**SUPPLIED RECORDS:**
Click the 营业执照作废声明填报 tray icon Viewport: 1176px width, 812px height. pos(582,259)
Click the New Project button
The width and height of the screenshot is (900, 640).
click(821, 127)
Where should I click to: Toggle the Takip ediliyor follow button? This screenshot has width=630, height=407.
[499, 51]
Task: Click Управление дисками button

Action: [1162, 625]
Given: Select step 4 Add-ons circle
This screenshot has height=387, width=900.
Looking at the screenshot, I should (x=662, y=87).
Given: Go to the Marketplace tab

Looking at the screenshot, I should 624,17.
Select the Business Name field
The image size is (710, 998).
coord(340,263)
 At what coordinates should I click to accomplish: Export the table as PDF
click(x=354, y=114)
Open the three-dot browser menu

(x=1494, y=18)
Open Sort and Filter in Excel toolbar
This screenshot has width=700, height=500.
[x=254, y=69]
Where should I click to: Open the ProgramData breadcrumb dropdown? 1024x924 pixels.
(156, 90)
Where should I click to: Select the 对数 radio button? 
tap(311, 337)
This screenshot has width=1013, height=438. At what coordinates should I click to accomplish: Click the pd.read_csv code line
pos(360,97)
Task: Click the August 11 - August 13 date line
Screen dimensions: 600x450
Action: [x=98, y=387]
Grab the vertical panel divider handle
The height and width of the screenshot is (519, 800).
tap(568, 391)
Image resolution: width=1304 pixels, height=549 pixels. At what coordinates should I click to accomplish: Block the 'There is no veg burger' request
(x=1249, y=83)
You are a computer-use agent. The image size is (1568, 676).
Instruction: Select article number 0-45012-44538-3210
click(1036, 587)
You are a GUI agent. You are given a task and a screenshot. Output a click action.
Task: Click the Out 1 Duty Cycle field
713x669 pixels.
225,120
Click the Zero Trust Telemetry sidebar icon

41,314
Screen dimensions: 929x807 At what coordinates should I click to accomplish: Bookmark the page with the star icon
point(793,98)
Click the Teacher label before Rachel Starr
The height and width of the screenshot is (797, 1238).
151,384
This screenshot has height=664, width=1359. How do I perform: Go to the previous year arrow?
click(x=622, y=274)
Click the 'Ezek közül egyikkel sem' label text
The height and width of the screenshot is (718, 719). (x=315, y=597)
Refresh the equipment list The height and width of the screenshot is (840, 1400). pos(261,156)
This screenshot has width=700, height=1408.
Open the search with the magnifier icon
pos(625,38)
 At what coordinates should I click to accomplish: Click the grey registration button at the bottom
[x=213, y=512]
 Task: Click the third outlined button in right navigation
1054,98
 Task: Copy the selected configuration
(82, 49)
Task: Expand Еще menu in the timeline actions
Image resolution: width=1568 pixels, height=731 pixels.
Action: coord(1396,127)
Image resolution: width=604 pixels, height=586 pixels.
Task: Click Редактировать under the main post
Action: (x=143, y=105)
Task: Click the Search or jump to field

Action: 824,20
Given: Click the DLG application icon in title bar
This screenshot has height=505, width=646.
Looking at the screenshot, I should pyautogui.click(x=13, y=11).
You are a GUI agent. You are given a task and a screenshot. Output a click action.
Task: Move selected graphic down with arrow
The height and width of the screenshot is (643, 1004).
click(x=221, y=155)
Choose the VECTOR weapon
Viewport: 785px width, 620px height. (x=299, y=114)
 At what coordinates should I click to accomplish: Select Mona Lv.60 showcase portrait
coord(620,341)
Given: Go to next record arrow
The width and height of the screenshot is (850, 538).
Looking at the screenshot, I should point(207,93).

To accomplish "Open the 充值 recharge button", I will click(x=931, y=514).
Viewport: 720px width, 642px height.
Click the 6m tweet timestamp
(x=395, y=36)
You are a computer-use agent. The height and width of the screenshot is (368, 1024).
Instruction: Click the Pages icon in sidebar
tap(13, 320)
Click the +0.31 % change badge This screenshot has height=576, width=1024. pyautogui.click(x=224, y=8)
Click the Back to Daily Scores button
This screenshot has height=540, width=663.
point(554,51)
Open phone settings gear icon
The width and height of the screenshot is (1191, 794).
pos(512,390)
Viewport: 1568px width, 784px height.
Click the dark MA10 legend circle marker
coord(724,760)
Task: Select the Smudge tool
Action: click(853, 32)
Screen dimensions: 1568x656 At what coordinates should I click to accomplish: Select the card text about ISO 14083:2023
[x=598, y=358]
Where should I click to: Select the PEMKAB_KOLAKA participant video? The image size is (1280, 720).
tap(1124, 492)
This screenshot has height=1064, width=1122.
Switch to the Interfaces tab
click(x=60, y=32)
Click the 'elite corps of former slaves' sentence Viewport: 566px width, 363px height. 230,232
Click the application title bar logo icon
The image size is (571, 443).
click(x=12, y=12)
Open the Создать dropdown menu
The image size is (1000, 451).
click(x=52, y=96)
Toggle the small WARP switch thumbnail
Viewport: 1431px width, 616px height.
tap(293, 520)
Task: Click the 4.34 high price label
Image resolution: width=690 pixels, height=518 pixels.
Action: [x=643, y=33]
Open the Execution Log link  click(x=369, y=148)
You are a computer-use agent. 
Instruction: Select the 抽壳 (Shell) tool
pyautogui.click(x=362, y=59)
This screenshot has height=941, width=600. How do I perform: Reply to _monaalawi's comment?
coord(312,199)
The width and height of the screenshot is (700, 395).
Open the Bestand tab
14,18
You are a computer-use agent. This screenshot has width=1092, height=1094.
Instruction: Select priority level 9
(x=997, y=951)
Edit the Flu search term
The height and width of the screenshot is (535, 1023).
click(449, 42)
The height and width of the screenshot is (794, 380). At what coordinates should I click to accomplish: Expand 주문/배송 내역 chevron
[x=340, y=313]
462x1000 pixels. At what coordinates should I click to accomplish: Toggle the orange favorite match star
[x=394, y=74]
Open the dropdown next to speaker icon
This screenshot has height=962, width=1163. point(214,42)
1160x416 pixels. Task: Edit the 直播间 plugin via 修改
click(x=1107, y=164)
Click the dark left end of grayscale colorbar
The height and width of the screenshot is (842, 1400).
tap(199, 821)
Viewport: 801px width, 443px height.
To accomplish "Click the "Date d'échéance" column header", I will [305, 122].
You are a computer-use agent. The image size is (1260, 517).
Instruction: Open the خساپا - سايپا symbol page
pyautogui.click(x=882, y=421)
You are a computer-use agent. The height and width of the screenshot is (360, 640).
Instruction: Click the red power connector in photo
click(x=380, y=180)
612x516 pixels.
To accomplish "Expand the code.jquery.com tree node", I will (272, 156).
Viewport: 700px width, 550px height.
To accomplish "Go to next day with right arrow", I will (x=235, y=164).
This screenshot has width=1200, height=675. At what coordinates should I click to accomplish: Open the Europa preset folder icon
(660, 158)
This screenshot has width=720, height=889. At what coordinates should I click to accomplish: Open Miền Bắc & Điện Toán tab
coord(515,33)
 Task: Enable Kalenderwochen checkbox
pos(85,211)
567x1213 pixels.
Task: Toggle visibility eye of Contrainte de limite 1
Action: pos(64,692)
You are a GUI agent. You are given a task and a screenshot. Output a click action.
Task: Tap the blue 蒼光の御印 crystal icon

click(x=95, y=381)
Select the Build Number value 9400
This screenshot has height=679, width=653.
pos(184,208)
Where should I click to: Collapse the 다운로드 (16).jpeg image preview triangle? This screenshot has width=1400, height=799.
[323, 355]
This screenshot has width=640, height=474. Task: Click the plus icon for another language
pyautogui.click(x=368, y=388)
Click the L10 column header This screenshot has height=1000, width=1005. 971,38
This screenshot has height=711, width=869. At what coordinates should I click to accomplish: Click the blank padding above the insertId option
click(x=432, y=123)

**WORK INSTRUCTIONS:** Look through the data above and report every line in which "will" appears.

**RESPONSE TO THE TASK:**
To accomplish "Open the 充值 recharge button", I will click(x=931, y=514).
To accomplish "Click the "Date d'échéance" column header", I will [305, 122].
To accomplish "Expand the code.jquery.com tree node", I will (272, 156).
To accomplish "Go to next day with right arrow", I will (x=235, y=164).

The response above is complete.